Así como barrimos bajo la alfombra muchos asuntos de tipo económico y social, también lo hicimos con el debate constitucional, sepultando el que había iniciado el gobierno anterior, y cuando son muchas las cosas que se ocultan bajo la alfombra, el riesgo es que tropecemos con ella, perdamos el equilibrio y nos vayamos de bruces. Hemos tropezado con la alfombra y perdido el equilibrio, sin todavía caernos del todo, y de lo que se trata en este momento es de recuperar el equilibrio y evitar terminar en el suelo.

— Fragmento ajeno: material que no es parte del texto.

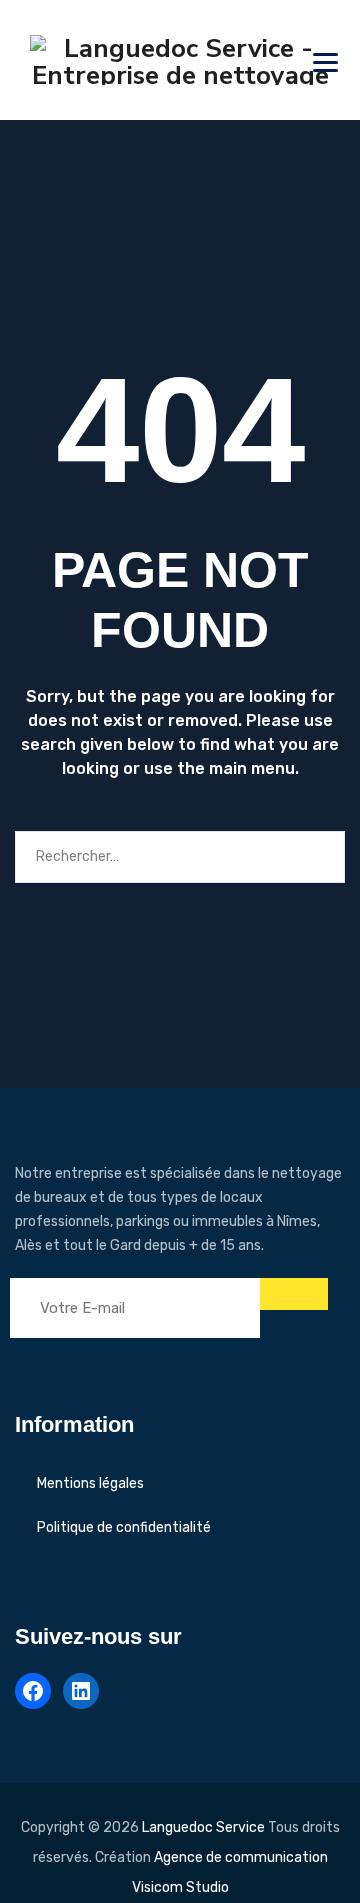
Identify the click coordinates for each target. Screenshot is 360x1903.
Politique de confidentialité (124, 1527)
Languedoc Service (203, 1827)
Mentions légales (90, 1483)
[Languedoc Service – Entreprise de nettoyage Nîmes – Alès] (180, 60)
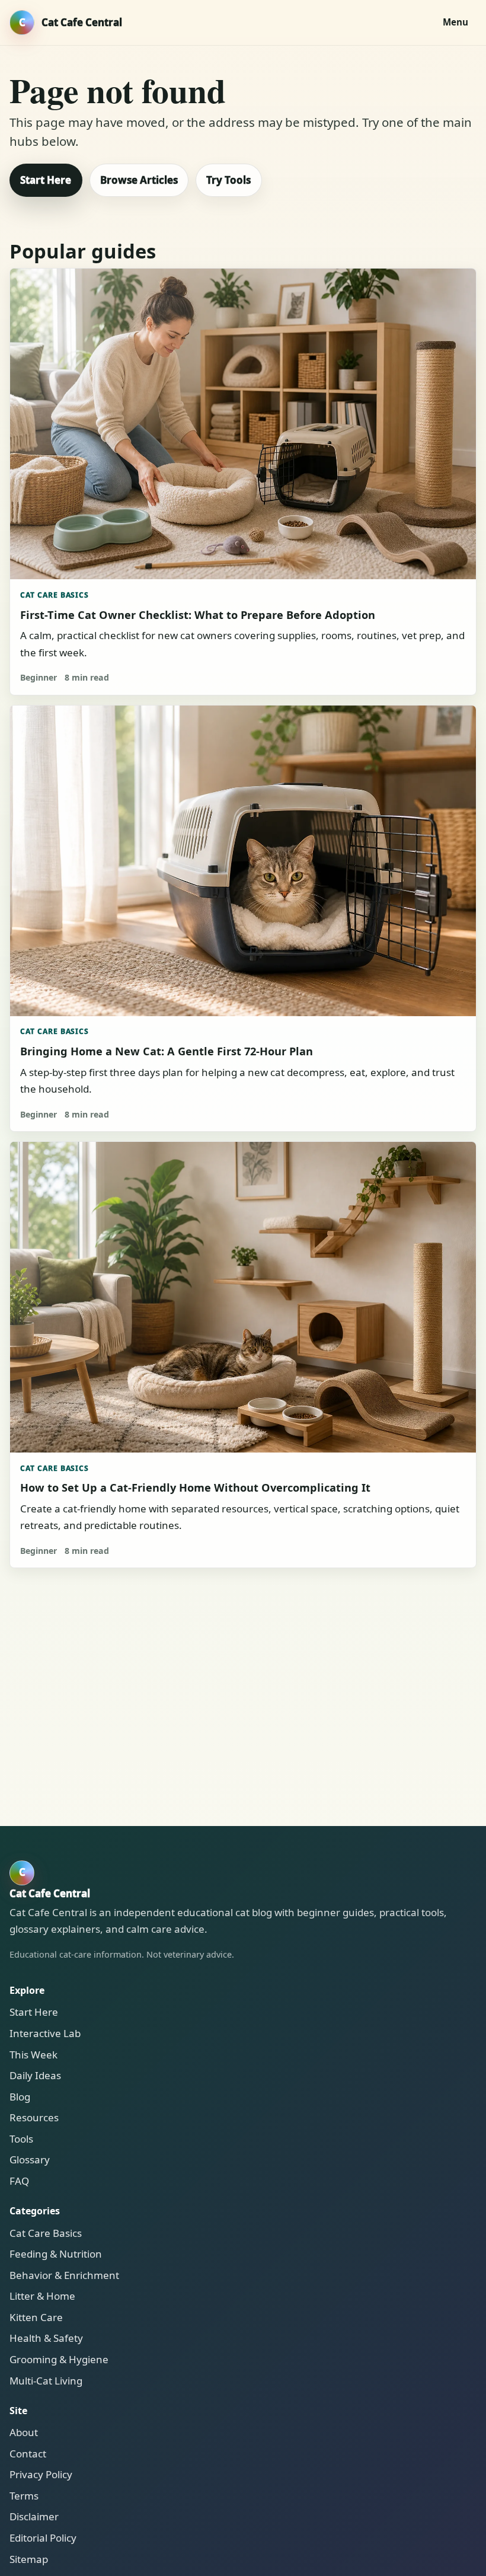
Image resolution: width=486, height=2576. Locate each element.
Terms (24, 2495)
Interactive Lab (45, 2033)
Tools (21, 2139)
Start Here (45, 180)
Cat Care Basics (54, 595)
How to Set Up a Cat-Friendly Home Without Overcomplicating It (195, 1487)
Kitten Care (36, 2317)
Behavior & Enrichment (64, 2275)
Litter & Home (42, 2296)
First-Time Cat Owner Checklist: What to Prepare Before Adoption (197, 615)
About (23, 2432)
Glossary (29, 2159)
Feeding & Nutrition (55, 2254)
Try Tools (228, 180)
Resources (34, 2117)
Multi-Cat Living (45, 2380)
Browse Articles (139, 180)
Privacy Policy (40, 2474)
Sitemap (28, 2559)
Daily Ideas (35, 2075)
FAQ (19, 2181)
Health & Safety (46, 2338)
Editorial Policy (42, 2538)
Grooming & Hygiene (58, 2359)
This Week (33, 2054)
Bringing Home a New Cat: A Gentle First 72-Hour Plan (166, 1051)
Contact (27, 2453)
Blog (19, 2096)
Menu (455, 22)
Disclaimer (34, 2516)
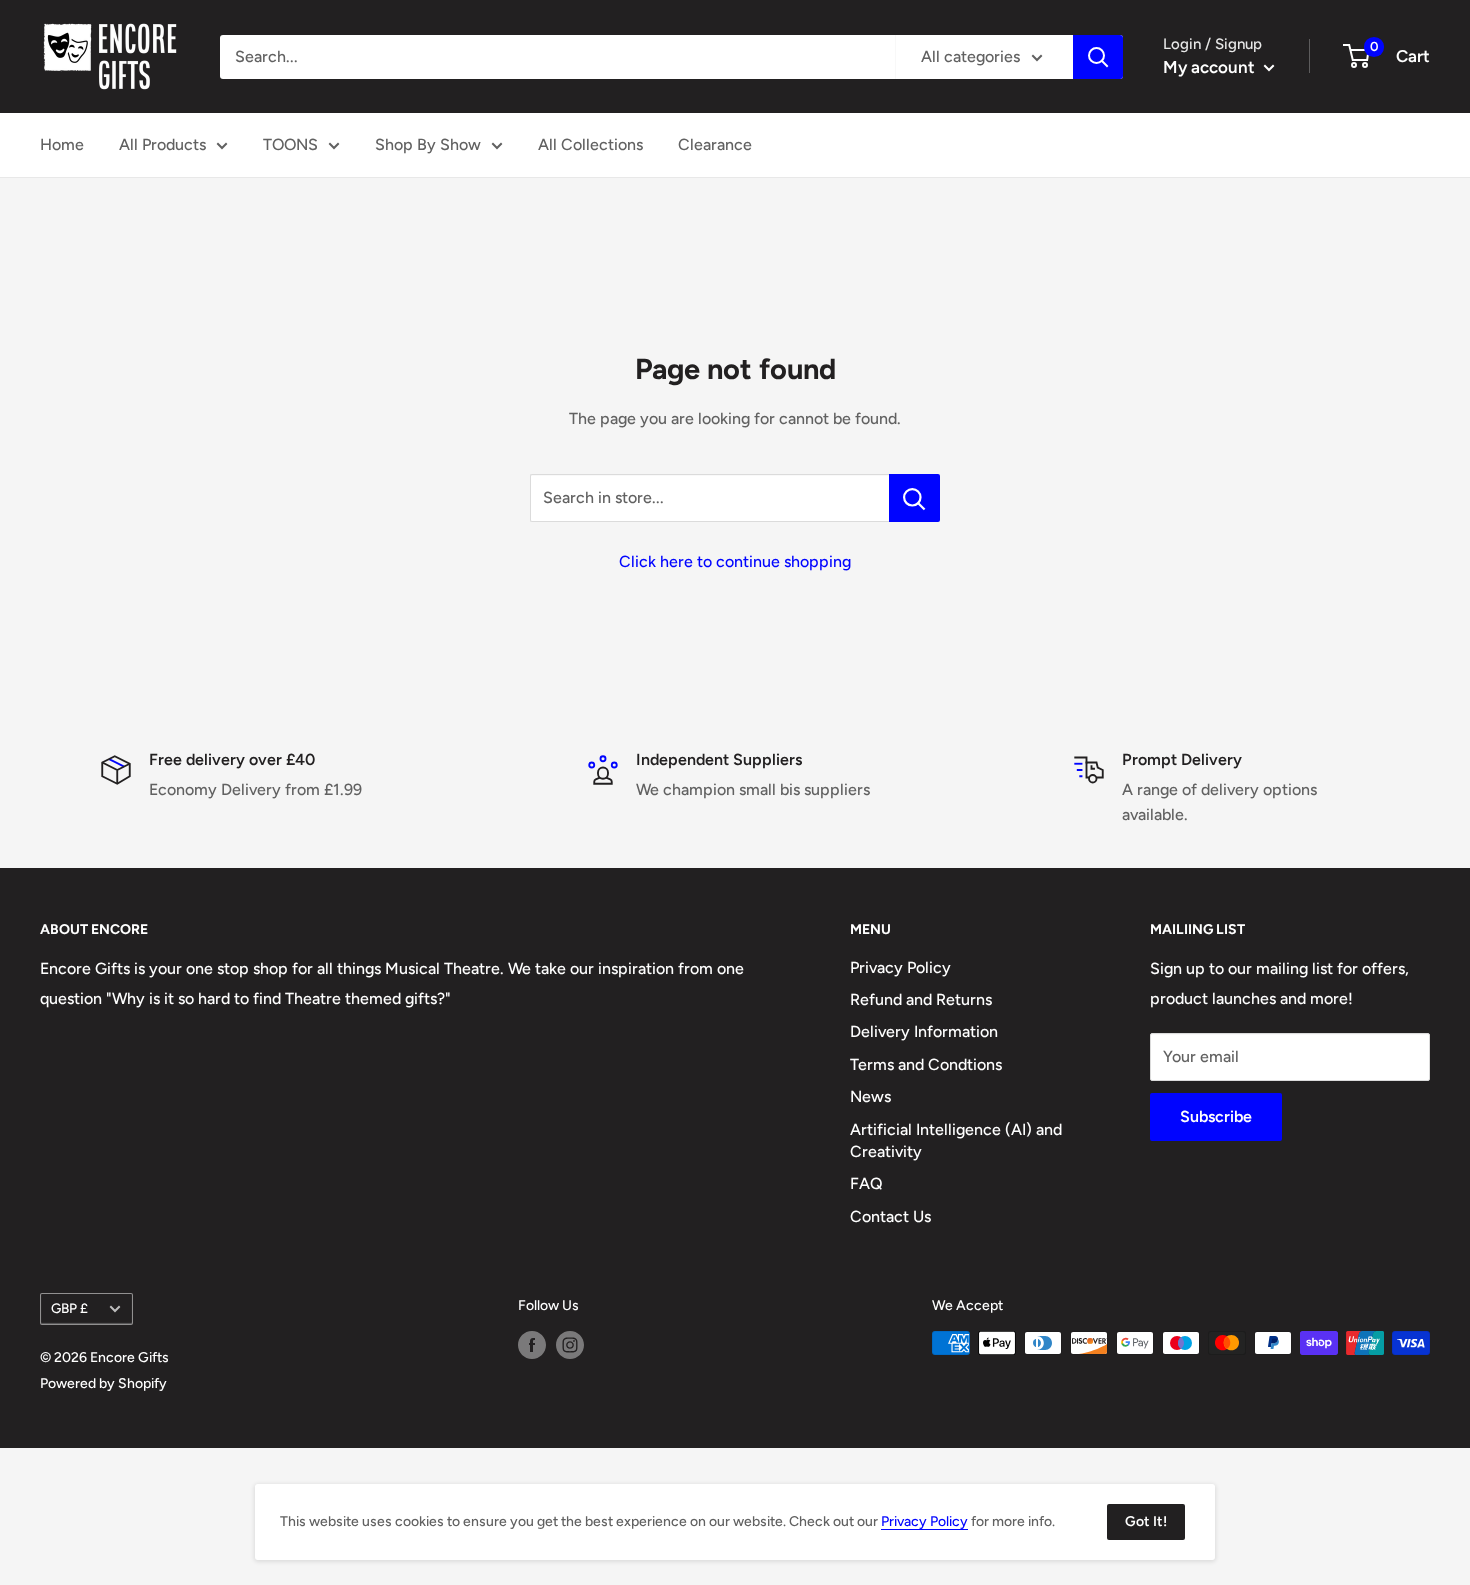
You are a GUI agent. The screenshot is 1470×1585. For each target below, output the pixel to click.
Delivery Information (924, 1031)
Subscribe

Pero hoy tenemos un segundo malestar, también transformado en indignación, que es el que producen los actos de vandalismo y saqueo que vienen ocurriendo día tras día y sin que nuestras policías se hayan mostrado eficaces en su control. Sufrir esos actos, y hasta el simple hecho de observarlos por televisión durante varias semanas, ha producido en todos, comprensiblemente, una mezcla de estupor, agobio, rechazo y temor, incluidos quienes respaldan en la calle las nuevas demandas políticas y sociales, puesto que no consiguen relacionarlos con estas, sino con instintos primarios que anidan en el cerebro humano. Si usted quiere desprestigiar una buena y justa causa social no hay nada más eficaz que valerse de la violencia o tolerar esta como si se tratara de la infalible partera de la historia. Por tanto, el repudio a la violencia podría transformarse en rechazo a las marchas y manifestaciones. Sin ser ellas las responsables de la violencia, han empezado a pagar el costo de esta última, injustamente por cierto, aunque en algún momento hay que pasar de marchar a tomar asiento, del grito a la conversación, y del justo clamor a la fecunda reflexión.

Desconocer este segundo malestar puede resultar tan perjudicial como haberlo hecho con el primero.
Si el término de la conversación es el fin del pensamiento, también lo es de la política e incluso del futuro. Sin una conversación colaborativa no hay pensamiento, no hay política, y tampoco existe futuro. Pero en medio de una crisis con visos ya de colapso la conversación no puede eternizarse.